Creating a new way to identify alterations that cause acute lymphoblastic leukaemia (ALL) in children

Acute lymphoblastic leukaemia (ALL) in children is often caused by alterations in DNA of blood cells which cause them to behave differently to normal blood cells. The DNA in our blood cells acts as an instruction manual, telling our cells how they should grow and what they should turn into. However, sometimes, these instructions aren’t correct, which causes alternations in our blood cells that mean they don’t behave as they should. Scientists have categorised many of the alterations in the DNA of blood cells, and whether this is likely to result in good or bad outcomes for children with leukaemia. If a child is diagnosed with leukaemia doctors perform a test to identify the type of alteration that they have. This helps them to decide on the best course of treatment. However, the current test performed by doctors does not include all of the possible DNA alterations that could cause leukaemia.

Dr Sarra Ryan and her team therefore want to develop a new technique that will allow doctors to test for all possible DNA alterations in the blood cells that cause leukaemia. They want to use to use a new approach using new technology that will allow them to test for all the different possible DNA alterations that current tests cannot identify. Their computer techniques will also tell them more about the exact details of the alterations. This will give a much clearer picture of the specific DNA alterations that have caused the child to develop leukaemia.

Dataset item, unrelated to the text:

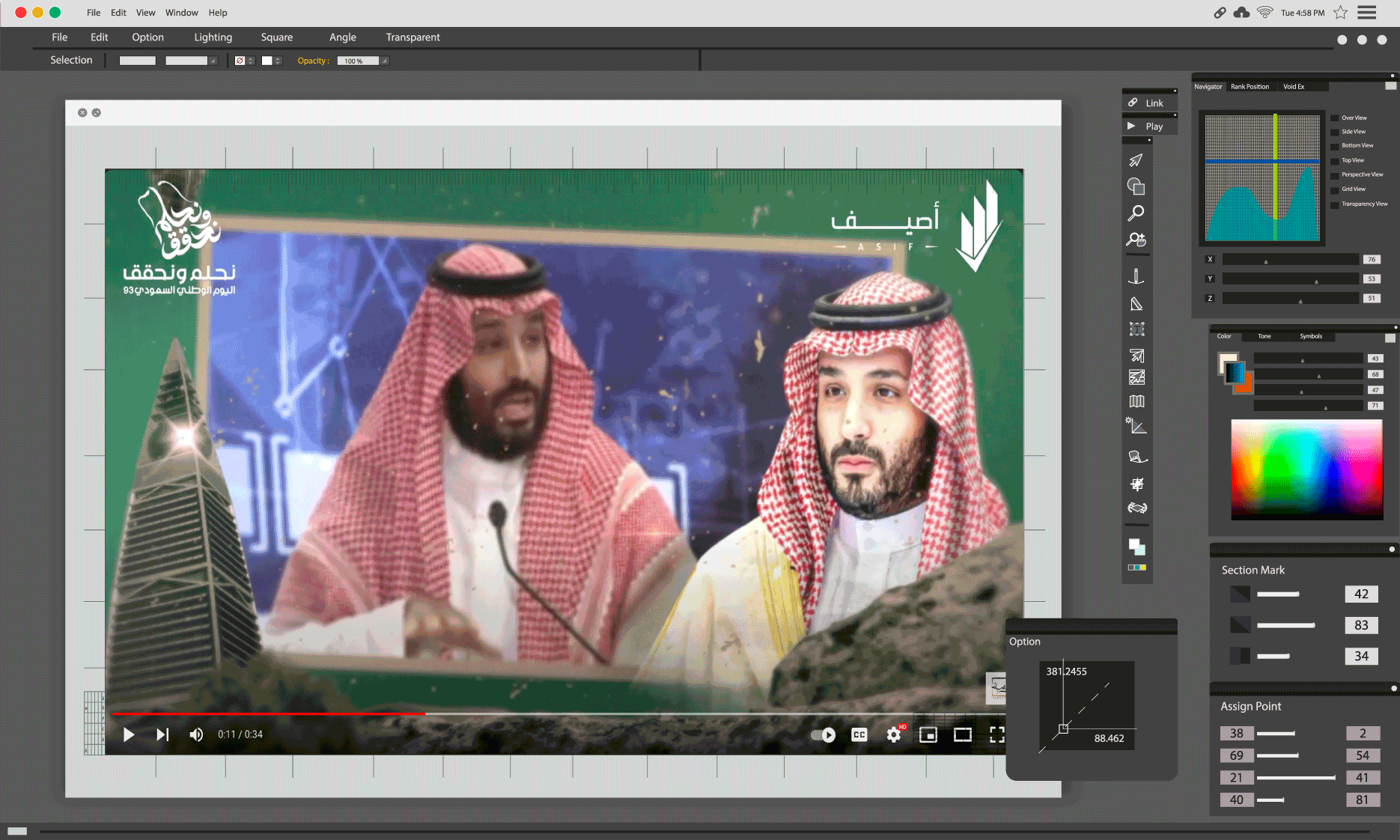
Task: Select the magnifier zoom tool
Action: coord(1136,213)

If Dr Ryan is successful, her research could have important outcomes for children diagnosed with leukaemia as it means that doctors will be able to understand more about the specific alterations that have caused the disease. Consequently, doctors will have more knowledge and understanding to identify the best course of treatment, giving children with leukaemia the best chance of survival. It could also allow researchers to develop new and improved treatments that target all the possible DNA alterations in the future.